___ Data provided ___

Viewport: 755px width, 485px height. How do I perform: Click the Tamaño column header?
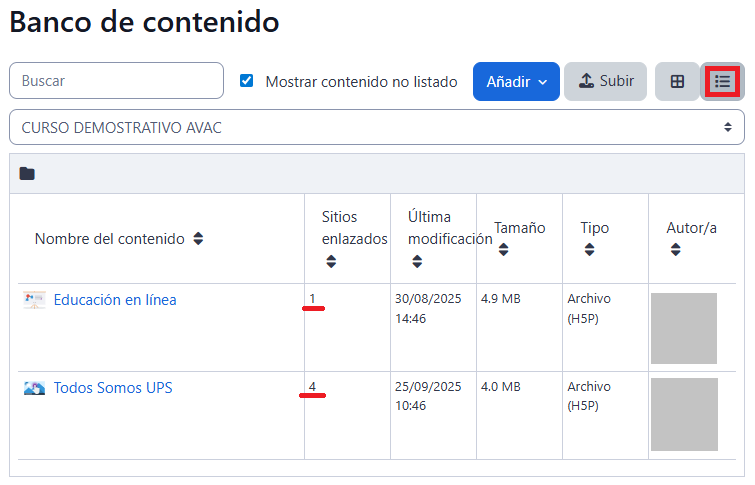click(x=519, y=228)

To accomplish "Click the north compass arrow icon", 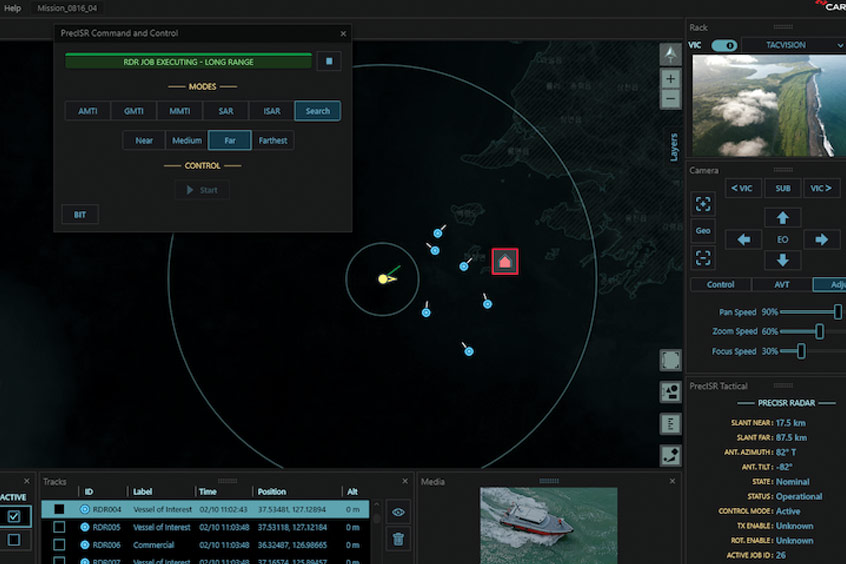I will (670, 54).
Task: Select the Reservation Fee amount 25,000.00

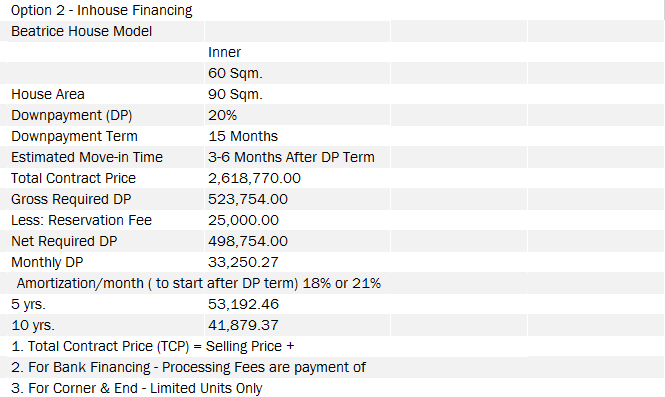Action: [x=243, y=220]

___

Action item: Using the listing above, copy every line from the line containing "Task: Select the" through the last one, both included, and no other lines. Pictures stay out.

Answer to this exercise:
Task: Select the Reservation Fee amount 25,000.00

Action: [x=243, y=220]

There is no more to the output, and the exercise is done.